I don't know the physical attributes of Europa exactly. How would you manufacture fuel there?

Extracting Hydrogen from the ice or water.
 
Except you're launching off of Europa, not off of Jupiter. Europa is about 10x the distance from the centre of mass of Jupiter as is the surface of Jupiter, so Jupiter's gravity on Europa is going to be about 1% that of on the surface of Jupiter, or about 20% of Europa's gravity.

I'm not sure about that math (I haven't done gravity physics in many years), but I can't argue/critique it.

It just seems that Jupiter, being the most massive of our planets, is not something to simply stroll away from.

Why is 1% of Jupiters gravity accounting for 20% of Europa's? I don't quite get how you arrived at that.

Are you using the standard gravitational pull equation?

In other words, would you mind spelling that out for me?
 
In Orbital Dynamics there's a thing called a Sphere of Influence (SOI) which basically means that within that SOI you can ignore the effects of the surrounding bodies. (The equation given is labeled for Planet/Sun interaction but it also works with Moon/Planets)

That means within a certain distance from the center of Europa you can ignore Jupiter's Gravity. Once you past Europa's SOI, Jupiter becomes the dominate gravity of consideration. And then further from Jupiter the Sun becomes the dominant gravitational force.

There's another term that's also used... that's calculated slightly differently, but the same purpose... I can't remember the name of it though.
 
Extracting Hydrogen from the ice or water.
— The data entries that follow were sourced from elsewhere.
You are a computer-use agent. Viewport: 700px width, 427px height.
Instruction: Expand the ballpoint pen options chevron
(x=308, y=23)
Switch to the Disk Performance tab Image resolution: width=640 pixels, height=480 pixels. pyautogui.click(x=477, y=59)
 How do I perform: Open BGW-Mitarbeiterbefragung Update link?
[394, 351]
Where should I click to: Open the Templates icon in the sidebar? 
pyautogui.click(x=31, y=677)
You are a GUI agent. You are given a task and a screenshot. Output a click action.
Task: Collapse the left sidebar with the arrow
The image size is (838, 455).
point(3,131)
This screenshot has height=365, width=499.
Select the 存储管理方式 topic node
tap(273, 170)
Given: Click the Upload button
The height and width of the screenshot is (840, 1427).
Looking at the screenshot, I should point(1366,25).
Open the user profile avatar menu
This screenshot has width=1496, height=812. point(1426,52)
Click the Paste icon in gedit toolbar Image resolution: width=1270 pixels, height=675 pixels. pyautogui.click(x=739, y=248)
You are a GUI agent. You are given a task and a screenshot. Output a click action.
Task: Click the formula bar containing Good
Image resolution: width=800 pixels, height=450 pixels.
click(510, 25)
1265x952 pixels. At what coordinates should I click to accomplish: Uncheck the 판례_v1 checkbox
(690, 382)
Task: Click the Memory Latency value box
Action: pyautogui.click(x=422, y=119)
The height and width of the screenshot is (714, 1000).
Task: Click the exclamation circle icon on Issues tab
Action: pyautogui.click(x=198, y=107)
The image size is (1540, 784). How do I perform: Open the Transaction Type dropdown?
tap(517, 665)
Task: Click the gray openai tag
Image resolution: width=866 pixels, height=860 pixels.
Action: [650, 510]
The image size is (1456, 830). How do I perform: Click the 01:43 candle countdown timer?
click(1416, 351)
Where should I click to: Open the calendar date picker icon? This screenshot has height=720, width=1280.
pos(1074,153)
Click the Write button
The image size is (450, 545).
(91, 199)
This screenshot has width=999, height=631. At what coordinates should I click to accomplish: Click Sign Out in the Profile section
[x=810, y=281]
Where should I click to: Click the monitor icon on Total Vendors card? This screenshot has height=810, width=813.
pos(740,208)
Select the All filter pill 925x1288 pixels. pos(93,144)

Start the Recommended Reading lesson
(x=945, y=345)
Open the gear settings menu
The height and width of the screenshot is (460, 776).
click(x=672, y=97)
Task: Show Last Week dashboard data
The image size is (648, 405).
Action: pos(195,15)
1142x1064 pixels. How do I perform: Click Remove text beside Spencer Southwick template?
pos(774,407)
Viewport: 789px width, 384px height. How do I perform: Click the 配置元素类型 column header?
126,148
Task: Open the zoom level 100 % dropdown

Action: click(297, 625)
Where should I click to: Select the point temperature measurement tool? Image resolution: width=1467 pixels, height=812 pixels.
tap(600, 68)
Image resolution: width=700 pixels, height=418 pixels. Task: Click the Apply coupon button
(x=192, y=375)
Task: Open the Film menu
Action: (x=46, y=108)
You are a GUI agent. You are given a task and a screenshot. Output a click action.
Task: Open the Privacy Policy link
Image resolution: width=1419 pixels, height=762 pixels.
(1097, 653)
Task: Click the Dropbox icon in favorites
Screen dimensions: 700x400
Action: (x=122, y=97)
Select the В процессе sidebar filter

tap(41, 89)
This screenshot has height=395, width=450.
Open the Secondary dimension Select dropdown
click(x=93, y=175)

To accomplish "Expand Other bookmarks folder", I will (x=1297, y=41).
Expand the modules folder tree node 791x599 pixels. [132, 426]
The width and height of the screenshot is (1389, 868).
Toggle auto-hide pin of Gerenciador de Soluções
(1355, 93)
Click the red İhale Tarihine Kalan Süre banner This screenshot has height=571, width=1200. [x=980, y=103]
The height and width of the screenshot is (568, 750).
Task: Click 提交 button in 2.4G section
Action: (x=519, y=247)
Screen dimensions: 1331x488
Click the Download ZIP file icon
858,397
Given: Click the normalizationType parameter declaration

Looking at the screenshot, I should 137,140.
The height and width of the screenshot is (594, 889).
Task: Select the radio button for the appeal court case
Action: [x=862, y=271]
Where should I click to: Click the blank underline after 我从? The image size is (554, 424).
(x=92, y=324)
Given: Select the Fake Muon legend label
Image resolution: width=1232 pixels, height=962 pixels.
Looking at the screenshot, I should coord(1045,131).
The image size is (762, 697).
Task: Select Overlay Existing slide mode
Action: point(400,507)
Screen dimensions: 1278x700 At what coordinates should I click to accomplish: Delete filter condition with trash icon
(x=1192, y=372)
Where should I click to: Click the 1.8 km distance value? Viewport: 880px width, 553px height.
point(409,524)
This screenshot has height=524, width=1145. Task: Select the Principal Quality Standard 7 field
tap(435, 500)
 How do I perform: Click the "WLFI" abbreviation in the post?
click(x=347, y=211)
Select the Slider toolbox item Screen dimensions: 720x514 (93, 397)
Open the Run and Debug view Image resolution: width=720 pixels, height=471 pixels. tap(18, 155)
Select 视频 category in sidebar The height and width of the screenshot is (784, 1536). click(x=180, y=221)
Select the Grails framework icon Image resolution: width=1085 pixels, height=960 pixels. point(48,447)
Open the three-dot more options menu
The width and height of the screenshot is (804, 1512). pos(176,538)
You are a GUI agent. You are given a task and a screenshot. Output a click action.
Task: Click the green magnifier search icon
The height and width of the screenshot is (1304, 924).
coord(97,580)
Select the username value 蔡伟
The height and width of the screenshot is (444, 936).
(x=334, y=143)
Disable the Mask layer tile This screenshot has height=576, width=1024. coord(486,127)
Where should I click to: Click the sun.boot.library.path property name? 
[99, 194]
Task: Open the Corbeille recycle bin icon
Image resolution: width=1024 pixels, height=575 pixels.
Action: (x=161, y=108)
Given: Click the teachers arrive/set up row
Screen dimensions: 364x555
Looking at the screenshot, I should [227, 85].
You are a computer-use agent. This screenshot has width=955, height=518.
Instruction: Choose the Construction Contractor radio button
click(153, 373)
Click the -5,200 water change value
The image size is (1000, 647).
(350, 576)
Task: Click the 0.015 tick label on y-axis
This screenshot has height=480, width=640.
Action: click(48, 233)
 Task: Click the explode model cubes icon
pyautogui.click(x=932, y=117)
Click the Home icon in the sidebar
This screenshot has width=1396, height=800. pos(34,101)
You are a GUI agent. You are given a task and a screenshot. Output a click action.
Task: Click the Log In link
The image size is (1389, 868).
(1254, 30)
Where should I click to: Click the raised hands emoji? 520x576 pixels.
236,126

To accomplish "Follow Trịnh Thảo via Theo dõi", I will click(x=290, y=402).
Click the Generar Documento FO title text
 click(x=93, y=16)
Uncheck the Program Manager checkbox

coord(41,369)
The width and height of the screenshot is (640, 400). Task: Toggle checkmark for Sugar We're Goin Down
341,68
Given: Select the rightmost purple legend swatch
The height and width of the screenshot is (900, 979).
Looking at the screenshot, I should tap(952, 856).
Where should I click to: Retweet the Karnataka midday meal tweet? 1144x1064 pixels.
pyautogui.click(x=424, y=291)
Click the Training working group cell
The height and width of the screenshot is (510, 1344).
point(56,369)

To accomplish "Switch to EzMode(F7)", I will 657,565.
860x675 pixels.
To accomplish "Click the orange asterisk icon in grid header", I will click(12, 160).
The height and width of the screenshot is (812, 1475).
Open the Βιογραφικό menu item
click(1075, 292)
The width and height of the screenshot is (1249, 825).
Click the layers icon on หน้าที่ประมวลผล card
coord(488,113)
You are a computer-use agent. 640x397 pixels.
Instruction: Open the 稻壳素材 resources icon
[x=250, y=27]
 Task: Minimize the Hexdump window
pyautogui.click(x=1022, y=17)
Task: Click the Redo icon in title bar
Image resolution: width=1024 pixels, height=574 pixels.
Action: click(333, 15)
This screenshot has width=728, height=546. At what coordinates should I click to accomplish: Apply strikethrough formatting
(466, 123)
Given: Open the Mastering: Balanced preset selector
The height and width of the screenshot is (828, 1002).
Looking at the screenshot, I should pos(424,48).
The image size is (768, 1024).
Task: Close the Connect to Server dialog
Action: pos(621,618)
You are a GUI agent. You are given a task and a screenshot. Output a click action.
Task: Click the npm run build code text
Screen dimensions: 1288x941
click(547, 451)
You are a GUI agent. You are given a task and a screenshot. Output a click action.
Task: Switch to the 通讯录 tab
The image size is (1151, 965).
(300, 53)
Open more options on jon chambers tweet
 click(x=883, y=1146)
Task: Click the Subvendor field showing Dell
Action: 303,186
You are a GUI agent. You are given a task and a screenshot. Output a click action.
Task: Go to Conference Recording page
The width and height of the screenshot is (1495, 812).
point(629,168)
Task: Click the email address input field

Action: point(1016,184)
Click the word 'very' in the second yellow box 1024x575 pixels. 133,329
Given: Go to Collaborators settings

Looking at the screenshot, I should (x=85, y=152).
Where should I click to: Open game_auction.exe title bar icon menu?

Extracting it is one thing. Charging it is another. Both cost energy.

I guess you don't need to charge it if you are going to burn it, though.
 
I'm not sure about that math (I haven't done gravity physics in many years), but I can't argue/critique it.

It just seems that Jupiter, being the most massive of our planets, is not something to simply stroll away from.

Why is 1% of Jupiters gravity accounting for 20% of Europa's? I don't quite get how you arrived at that.

Are you using the standard gravitational pull equation?

In other words, would you mind spelling that out for me?

I just did inverse square law for gravity.

When on the surface of Europa, the force due to Jupiter's gravity will be about 20% of the force due to Europa's gravity, due to the distance between Jupiter and Europa.
(Now, if Europa was orbitting the centre of mass of the Sun at the same distance it orbits Jupiter, it would be inside the Sun, and force of gravity of the sun would be about 200x that of Europa's.)

I did everything in my head, and rounded pretty liberally, but I should be in the right order of magnitude, at least.